## BEGIN

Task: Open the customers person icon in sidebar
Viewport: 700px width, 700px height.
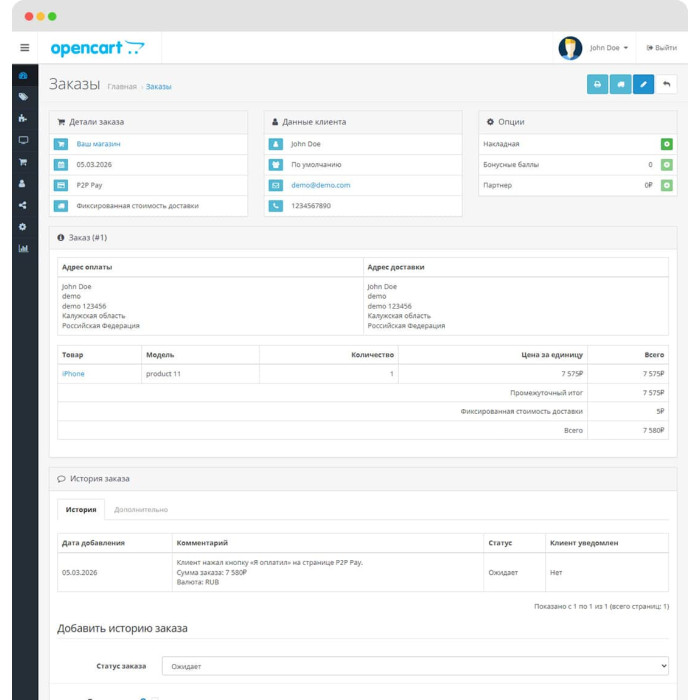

## END
## BEGIN

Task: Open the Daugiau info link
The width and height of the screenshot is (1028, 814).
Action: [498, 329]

## END
## BEGIN

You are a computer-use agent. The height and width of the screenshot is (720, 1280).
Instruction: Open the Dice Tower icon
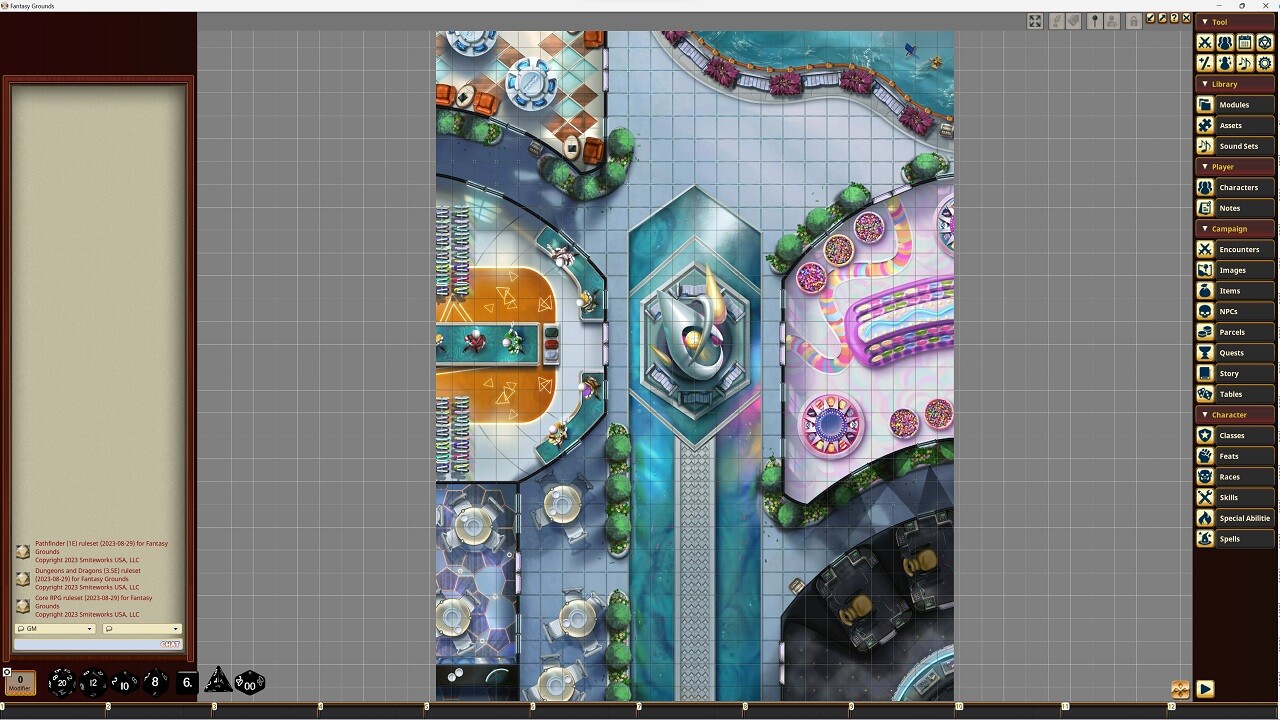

## END

§ EXERCISE DESCRIPTION
Convert the lines of the records from the line containing "Task: Open the customers" through the line containing "Viewport: 700px width, 700px height." into a numbered list, leaving out any blank lines.

§ SOLUTION FOR THIS TASK
1. Task: Open the customers person icon in sidebar
2. Viewport: 700px width, 700px height.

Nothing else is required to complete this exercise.